## WORK TASK
Please reproduce the listing in its entirety, exactly as written, but without images.

## SOURCE MATERIAL
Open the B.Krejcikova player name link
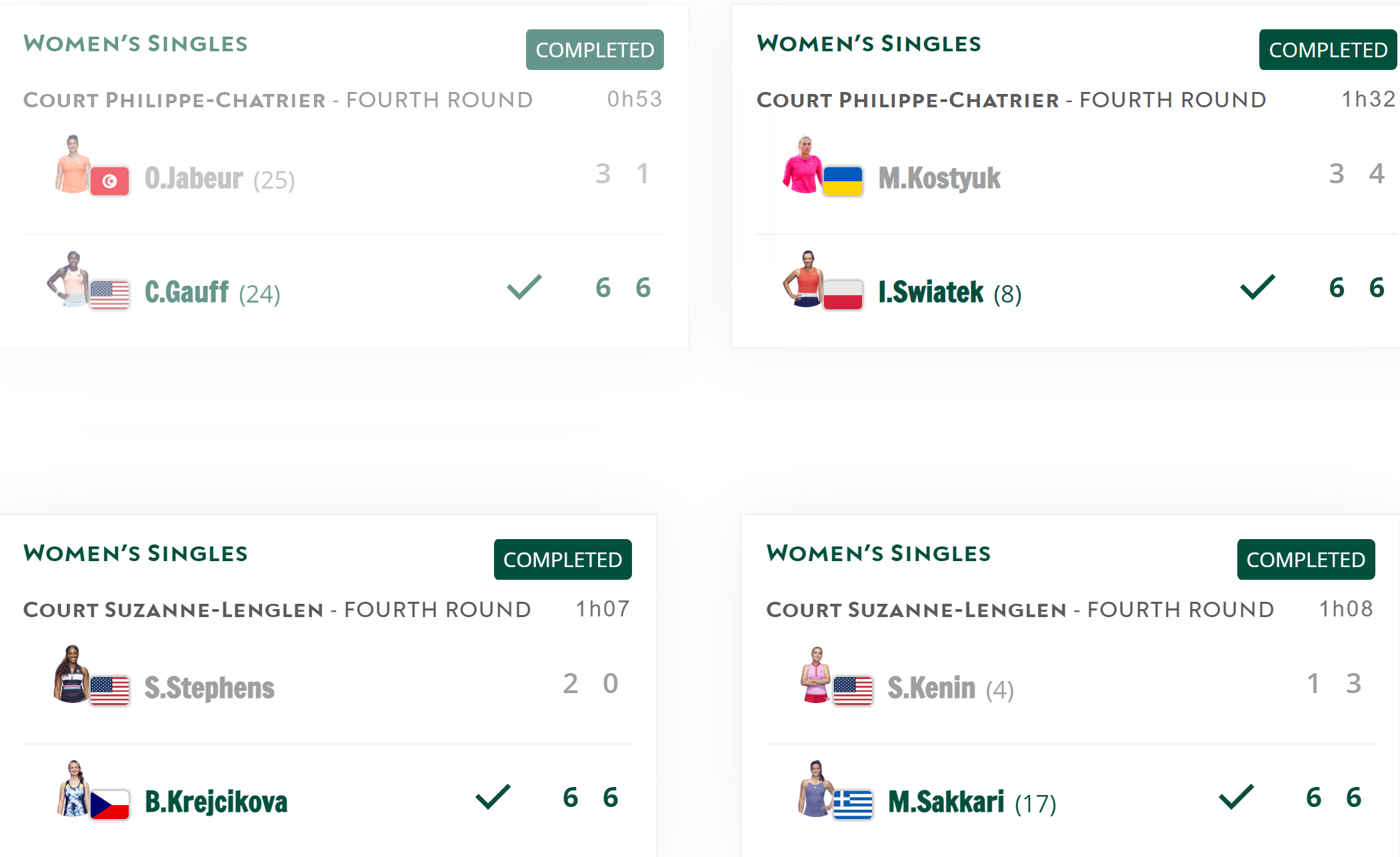Screen dimensions: 1400x857 [216, 802]
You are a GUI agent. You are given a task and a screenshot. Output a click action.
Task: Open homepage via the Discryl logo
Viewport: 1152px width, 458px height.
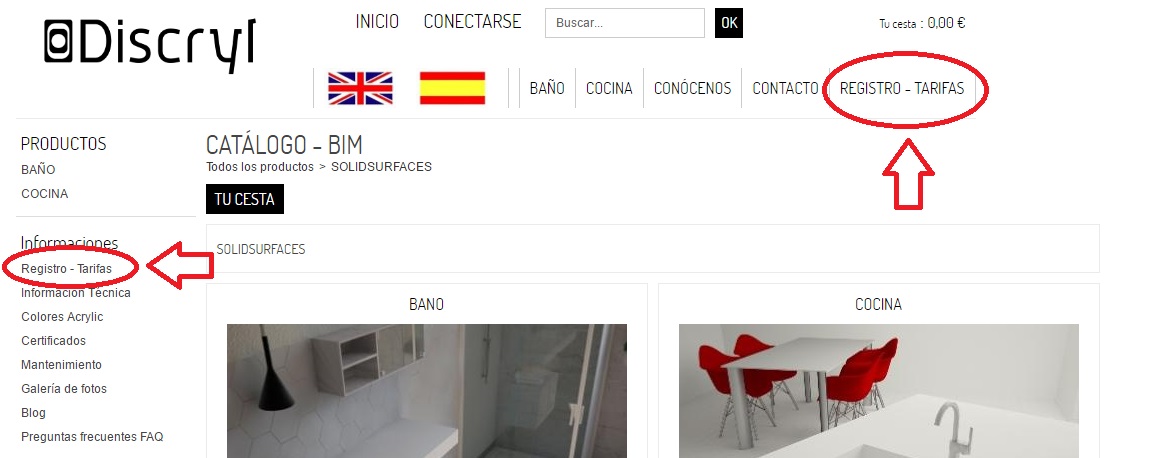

## THE ANSWER
Open the B.Krejcikova player name link
Screen dimensions: 1400x857 [216, 802]
You are a GUI agent. You are given a task and a screenshot. Output a click action.
Task: Open homepage via the Discryl logo
Viewport: 1152px width, 458px height.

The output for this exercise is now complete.